TableTennisPlayer::TableTennisPlayer (const string & fn,
                   const string & ln, bool ht)
{
    firstname = fn;
    lastname = ln;
    hasTable = ht;
}

However, this approach has the effect of first calling the default string constructor for firstname and then invoking the string assignment operator to reset firstname to fn. But the member initializer list syntax saves a step by just using the string copy constructor to initialize firstname to fn.
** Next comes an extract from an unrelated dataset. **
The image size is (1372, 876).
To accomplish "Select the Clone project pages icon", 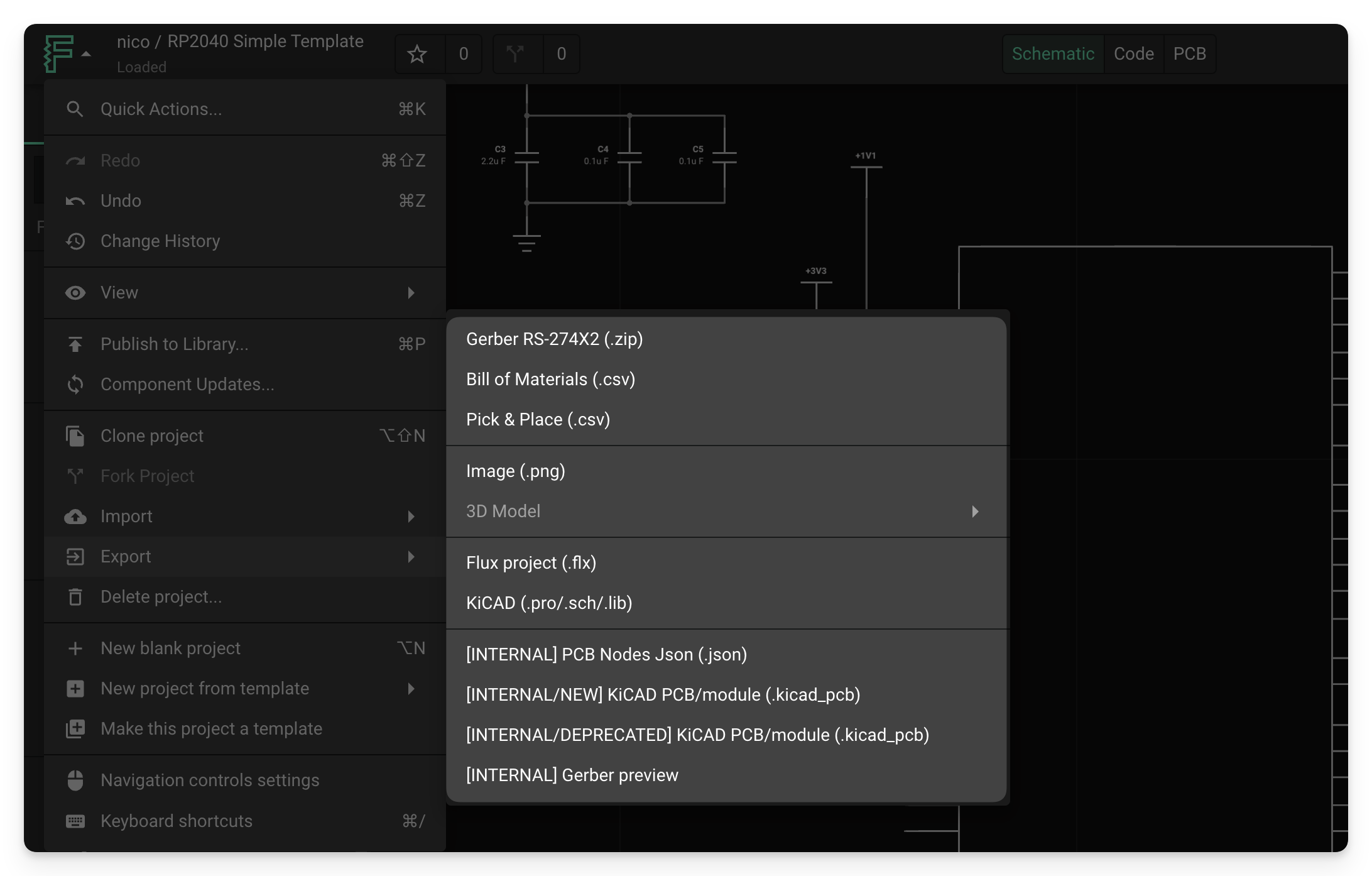I will pos(75,435).
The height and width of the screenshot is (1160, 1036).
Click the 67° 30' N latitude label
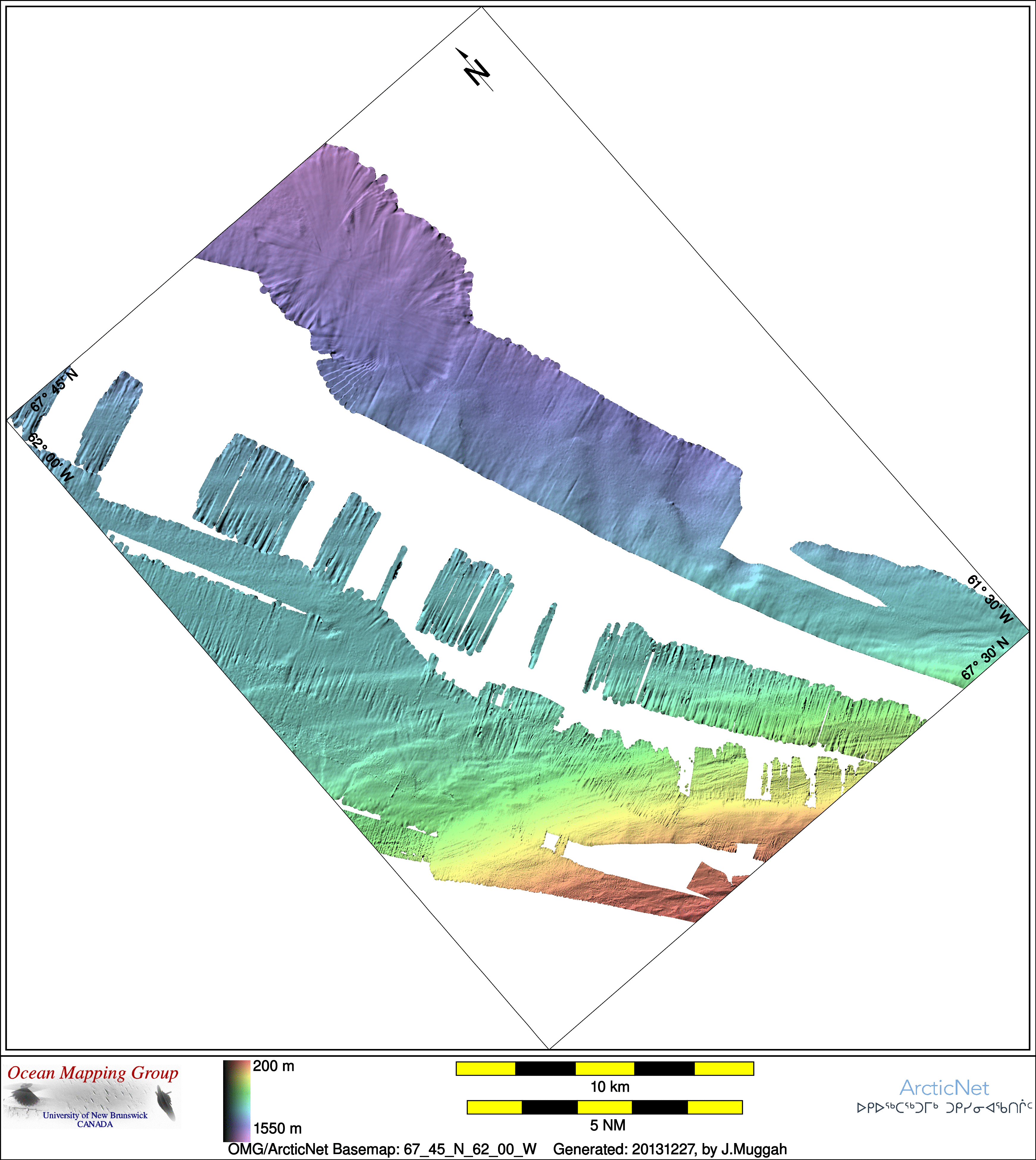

Listing 13.3 shows this modest class in action.

Listing 13.3. usett0.cpp


// usett0.cpp -- using a base class
#include <iostream>
#include "tabtenn0.h"

int main ( void )
{
    using std::cout;
    TableTennisPlayer player1("Chuck", "Blizzard", true);
    TableTennisPlayer player2("Tara", "Boomdea", false);
    player1.Name();
    if (player1.HasTable())
        cout << ": has a table. ";
    else
        cout << ": hasn't a table. ";
    player2.Name();
    if (player2.HasTable())
        cout << ": has a table";
    else
        cout << ": hasn't a table. ";

    return 0;
}


And here’s the output of the program in Listings 13.1, 13.2, and 13.3:

Blizzard, Chuck: has a table.
Boomdea, Tara: hasn't a table.

Note that the program uses constructors with C-style string arguments:

TableTennisPlayer player1("Chuck", "Blizzard", true);
TableTennisPlayer player2("Tara", "Boomdea", false);

But the formal parameters for the constructor were declared as type const string &. This is a type mismatch, but the string class, much like the String class of Chapter 12, has a constructor with a const char * parameter, and that constructor is used automatically to create a string object initialized by the C-style string. In short, you can use either a string object or a C-style string as an argument to the TableTennisPlayer constructor. The first invokes a string constructor with a const string & parameter, and the second invokes a string constructor with a const char * parameter.